Identify all lines of the data containing the string "computer" and copy them.

- - - -

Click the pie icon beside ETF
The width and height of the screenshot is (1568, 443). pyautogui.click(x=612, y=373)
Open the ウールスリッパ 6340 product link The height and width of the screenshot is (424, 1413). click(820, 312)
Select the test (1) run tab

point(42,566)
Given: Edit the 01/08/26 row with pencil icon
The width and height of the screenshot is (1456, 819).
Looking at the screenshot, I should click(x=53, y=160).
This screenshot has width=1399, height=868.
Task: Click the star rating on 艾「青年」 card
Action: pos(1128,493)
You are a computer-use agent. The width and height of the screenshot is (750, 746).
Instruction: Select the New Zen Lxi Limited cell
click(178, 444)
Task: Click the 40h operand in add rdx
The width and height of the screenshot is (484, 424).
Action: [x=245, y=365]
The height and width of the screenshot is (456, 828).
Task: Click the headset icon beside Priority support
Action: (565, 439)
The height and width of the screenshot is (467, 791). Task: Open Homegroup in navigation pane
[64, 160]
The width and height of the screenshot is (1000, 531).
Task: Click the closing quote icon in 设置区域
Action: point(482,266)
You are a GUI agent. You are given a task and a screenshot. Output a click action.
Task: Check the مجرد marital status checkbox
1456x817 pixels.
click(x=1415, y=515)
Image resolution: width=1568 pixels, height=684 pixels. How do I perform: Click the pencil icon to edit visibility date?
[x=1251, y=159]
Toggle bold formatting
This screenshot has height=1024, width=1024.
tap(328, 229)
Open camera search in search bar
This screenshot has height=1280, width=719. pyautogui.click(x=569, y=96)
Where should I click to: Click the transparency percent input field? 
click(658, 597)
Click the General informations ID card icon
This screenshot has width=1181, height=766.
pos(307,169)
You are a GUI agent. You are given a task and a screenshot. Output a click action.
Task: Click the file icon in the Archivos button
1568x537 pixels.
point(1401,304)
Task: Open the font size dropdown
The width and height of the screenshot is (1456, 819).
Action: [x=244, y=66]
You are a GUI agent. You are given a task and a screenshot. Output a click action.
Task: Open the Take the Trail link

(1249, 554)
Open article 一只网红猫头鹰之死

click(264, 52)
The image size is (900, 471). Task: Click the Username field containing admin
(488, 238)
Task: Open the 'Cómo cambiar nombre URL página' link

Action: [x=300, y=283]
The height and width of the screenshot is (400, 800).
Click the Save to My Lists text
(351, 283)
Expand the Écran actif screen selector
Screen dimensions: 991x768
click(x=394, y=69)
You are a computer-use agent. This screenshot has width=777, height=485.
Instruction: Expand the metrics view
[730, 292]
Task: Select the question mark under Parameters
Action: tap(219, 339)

- - - -

* [Worked solution]
You are a computer-use agent. The width and height of the screenshot is (750, 746).
You are a computer-use agent. This screenshot has width=777, height=485.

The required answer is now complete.